DATA:
* * * *

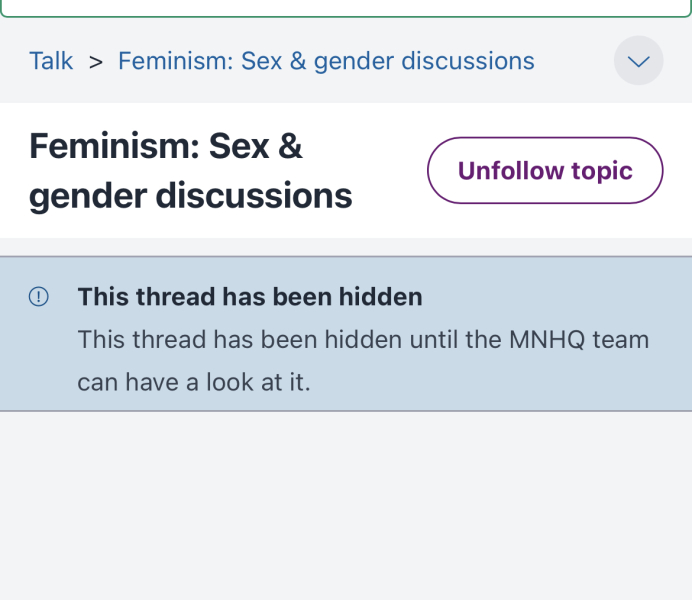This screenshot has width=692, height=600.
Task: Open the Talk breadcrumb link
Action: [x=51, y=61]
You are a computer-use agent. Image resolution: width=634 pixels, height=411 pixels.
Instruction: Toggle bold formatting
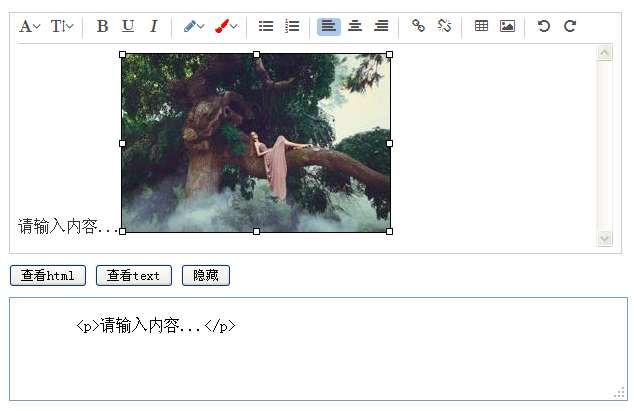point(102,26)
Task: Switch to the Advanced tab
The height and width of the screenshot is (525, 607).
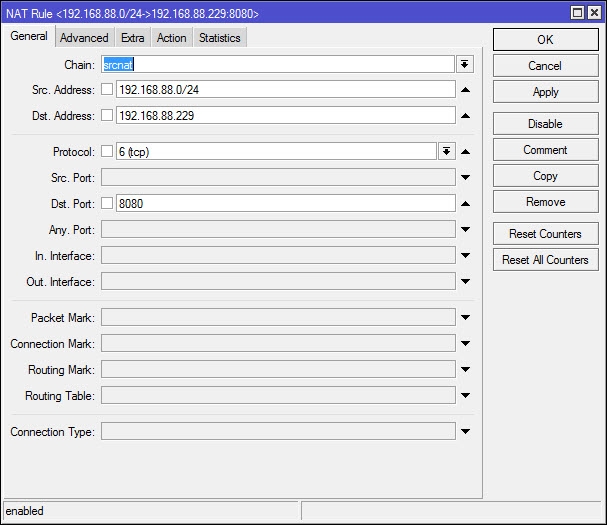Action: 84,38
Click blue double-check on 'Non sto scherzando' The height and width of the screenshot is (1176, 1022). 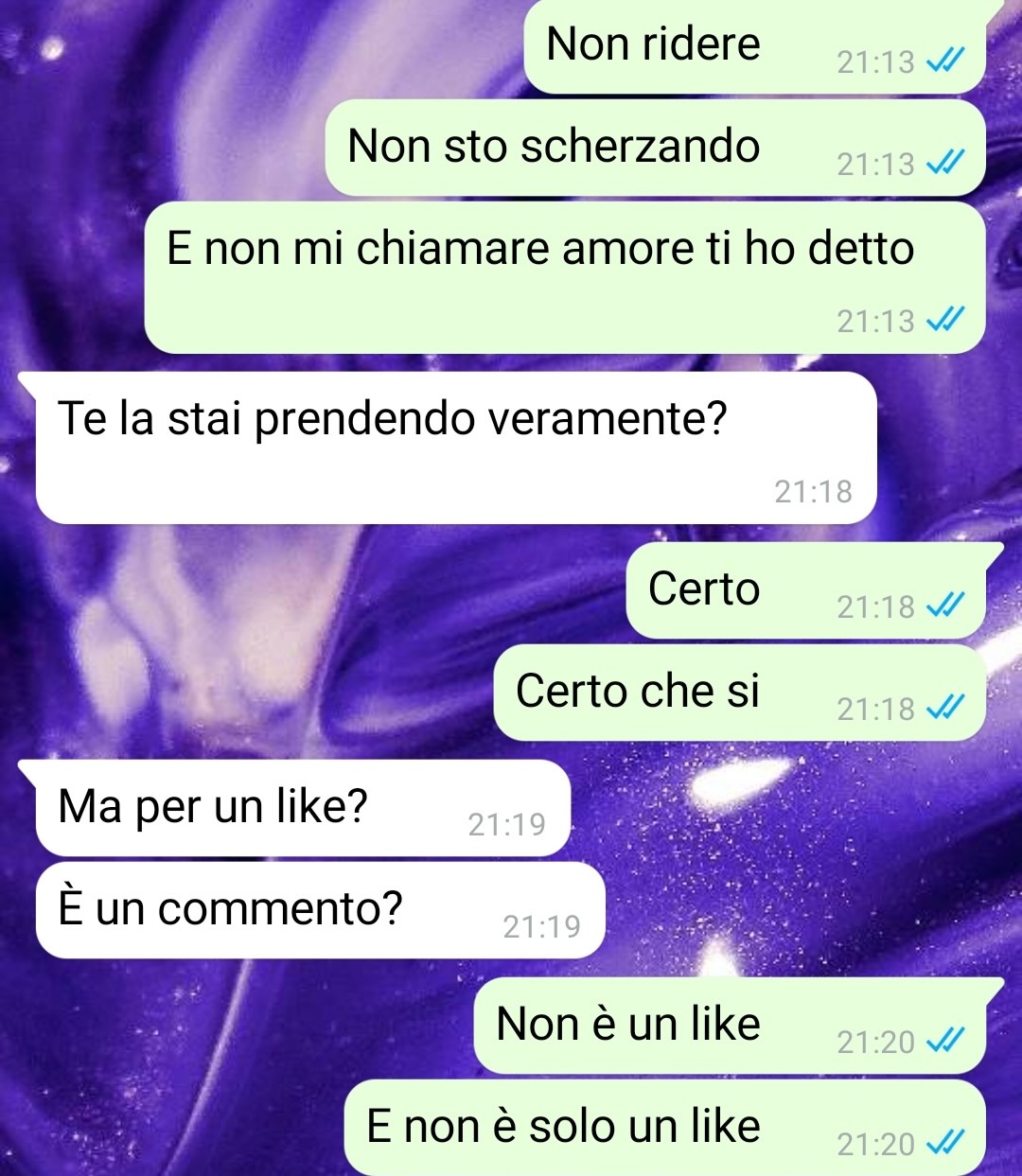[x=944, y=164]
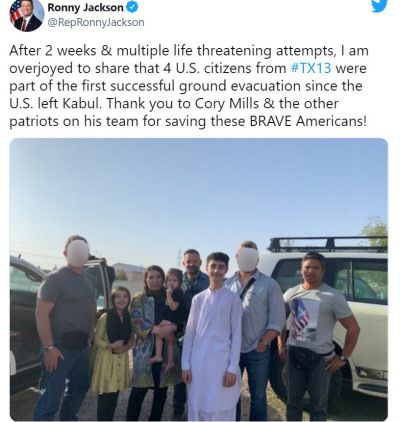400x422 pixels.
Task: Open the Ronny Jackson display name link
Action: click(85, 7)
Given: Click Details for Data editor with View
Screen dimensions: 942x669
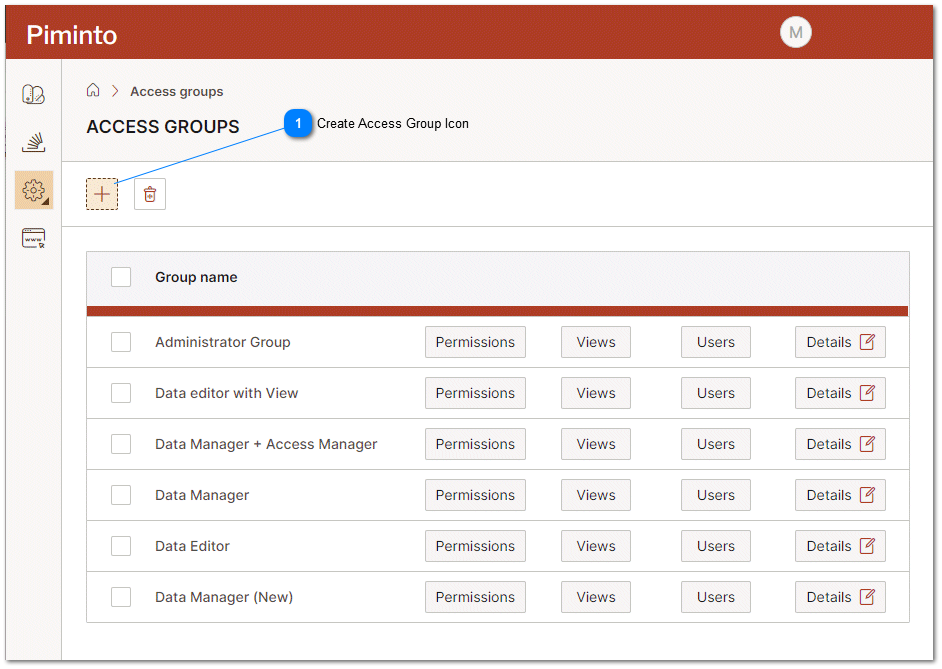Looking at the screenshot, I should coord(840,392).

* * * *

WHAT THE EXERCISE ASKS: Nothing but the lines from the one containing "Given: Click Details" through the final line of the entries above should be given again, each exactly as written; omit the pictures.

RESPONSE TO THIS TASK:
Given: Click Details for Data editor with View
Screen dimensions: 942x669
Looking at the screenshot, I should coord(840,392).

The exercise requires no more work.